わかるー!うけるー!マジかよ!こえー!と感嘆の声が夜道に響く、砂の目で遠くから観察してみたが、二人の元班員は悪いやつではなさそうだ。長期任務はさすがに可哀想だっただろうか、しかし直すのも面倒だ、なまえを俺から少しでも取り上げた罰として放置でいい。

「さってと、早く帰んねえとカミさんにどやされっからなー」
「おーおー帰れ帰れ、俺も彼女んとこ行ってくっかな」
「こんな時間にアポなしで?うっわ非常識ー門前払いさてれしまえ」
「ひっでえ!つーかなまえはいいよなーなんてったって風影様の婚約者だろ?将来安泰過ぎて笑いが止まんねえだろ、正直言ってさ」
「ぶっちゃけどうやって取り入ったわけ?」

元班員二人は不躾にもぐいぐいくる、いささか腹の立つ物言いだが正直な話、なまえの本心が聞けるいい機会だ、今回だけは許してやろう。

「あんたら何?私が富と権力欲しさに……とでも思ってる?これ以上ふざけたこと言ったらありったけの砂飲ませるけど」
「ちょ、タンマタンマ!言いながら砂投げようとすんなって!」
「じゃあなんだよ、なんで風影様の彼女やってんの?」
「もちろん風影としての我愛羅も好きだけど、それ以前に我愛羅っていういち個人が好きだからだけど何か文句ある?」
「「わりい、ない」」

清々しい笑顔に全力で首を振る元班員……俺は愚か者だ、なまえがこんなにも俺を想っていてくれているといのに信じてやることができず、こっそりと調査に出るなどと卑しい真似を……。家までもう近い、砂の目を引き返させ、俺は玄関でなまえを待つことに専念した。

なまえが帰ってくるまでの間、なまえの言葉を何度も思い返す、当然のごとく俺を、俺個人を好きだと言いきってくれた。幸福感に浸りながらじっと玄関が開くのを今か今かと待つ、早く帰ってこい、すぐにでも抱きしめたかった。
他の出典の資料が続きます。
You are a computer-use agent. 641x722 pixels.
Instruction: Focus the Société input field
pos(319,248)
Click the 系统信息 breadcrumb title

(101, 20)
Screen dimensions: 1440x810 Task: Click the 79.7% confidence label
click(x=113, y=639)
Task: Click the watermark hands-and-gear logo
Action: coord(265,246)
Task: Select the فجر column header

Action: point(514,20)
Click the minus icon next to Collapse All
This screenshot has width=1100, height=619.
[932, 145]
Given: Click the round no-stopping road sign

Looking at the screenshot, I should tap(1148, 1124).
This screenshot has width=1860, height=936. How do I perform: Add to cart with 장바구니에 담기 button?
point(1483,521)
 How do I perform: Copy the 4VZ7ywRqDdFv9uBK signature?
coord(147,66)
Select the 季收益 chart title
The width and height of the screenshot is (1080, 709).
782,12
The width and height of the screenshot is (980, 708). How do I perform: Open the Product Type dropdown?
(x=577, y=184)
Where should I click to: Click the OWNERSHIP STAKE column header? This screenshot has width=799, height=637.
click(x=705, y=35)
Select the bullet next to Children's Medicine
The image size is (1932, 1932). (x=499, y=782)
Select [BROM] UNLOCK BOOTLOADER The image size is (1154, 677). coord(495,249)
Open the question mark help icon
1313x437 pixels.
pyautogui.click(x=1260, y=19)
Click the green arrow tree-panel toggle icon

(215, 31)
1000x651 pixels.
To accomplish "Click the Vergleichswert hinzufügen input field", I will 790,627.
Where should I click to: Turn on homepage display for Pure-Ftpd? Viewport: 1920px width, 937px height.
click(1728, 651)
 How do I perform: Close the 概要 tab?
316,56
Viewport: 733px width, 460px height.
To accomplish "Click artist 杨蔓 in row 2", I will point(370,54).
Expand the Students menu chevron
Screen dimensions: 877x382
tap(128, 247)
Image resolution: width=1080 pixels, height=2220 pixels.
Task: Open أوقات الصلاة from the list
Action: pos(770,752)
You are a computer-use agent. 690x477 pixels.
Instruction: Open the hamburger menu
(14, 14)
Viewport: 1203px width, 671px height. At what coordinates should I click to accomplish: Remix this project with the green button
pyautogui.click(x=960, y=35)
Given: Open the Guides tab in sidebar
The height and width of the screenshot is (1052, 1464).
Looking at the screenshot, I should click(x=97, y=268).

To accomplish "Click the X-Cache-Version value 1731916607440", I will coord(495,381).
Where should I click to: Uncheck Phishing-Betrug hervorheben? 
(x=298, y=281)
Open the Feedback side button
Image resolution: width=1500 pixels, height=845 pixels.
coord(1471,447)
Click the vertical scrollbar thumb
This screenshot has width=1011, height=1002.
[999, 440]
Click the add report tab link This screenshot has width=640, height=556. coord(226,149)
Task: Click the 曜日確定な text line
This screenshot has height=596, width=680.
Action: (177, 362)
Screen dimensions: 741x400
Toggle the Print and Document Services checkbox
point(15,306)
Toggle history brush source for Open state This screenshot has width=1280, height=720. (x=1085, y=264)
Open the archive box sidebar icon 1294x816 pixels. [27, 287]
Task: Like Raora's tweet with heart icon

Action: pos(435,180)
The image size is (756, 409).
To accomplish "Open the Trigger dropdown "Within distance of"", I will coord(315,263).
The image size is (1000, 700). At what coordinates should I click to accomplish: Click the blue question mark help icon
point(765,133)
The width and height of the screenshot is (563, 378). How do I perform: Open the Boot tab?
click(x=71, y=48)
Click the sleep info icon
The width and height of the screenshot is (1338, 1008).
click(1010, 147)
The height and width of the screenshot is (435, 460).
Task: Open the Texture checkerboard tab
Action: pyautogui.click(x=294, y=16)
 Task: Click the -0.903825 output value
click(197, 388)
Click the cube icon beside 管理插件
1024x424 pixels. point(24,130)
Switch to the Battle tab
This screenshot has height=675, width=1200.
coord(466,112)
ぎ、と数センチ開いた扉、なりふり構わずゆっくり開く扉を引き開け驚いているなまえを引き込むと同時に腕の中へ閉じ込めた。

「が、があ……っ」
「待ってた、なまえのいない時間がひどく長く感じられた」

たった数時間離れただけだが随分と離れていたような錯覚、ほどよく火照ったなまえの身体をこれでもかときつく抱きしめて首筋に顔を埋めた。ほう、とため息らしきものをついたなまえからはほんのりと……いや……随分と……酒臭い。

「……なまえ?」

いつもならば「苦しいよ」と言うなり背中に腕を回すなり何かしらの反応があるのだが……。何故か無反応。怪訝に思い首筋から顔を上げてなまえの顔を覗き込もうとすれば、腕の中からすとんとそのまま床へ座り込んでしまった。

「……き、もちわるい」

飲み過ぎたらしい、帰ってきている時の様子は普通でシラフのようだったが随分と我慢していたようだ、帰り着いて気が抜けたということか。つまり元班員同士といえど、どこか遠慮があった、だが俺にだけは違う。

こんな時に不謹慎ではあるが、にやけが止まらない。

「水、飲むか」
「ほし、い」
「っ、ほら、ゆっくり飲め」

なまえを抱え、ラクな体制を保ちながら砂を使って水の入ったコップを引き寄せる、うまく焦点の合わない潤んだ瞳で言われた言葉にグッとくるものがある。

「当分は断酒した方がよさそうだ」
「……うん、ごめん、ね我愛羅」
「気にするな、このくらい」
「ん、違くて」
「……?」
「さびしい、思いさせて、ごめ」

こんな時まで。

無償の愛、なまえがくれるものにはそんな言葉がぴったりだと思った、泣きそうになるくらい胸が苦しい、こんな心の狭い俺を愛してくれるなまえが愛おし過ぎてどうにかなりそうだ。

「寂しかった、だがなまえは帰ってきた、だからもう平気だ」
「そ、か……ただい、ま」
「おかえり」

ふにゃりと笑った酒臭い彼女も全部愛している。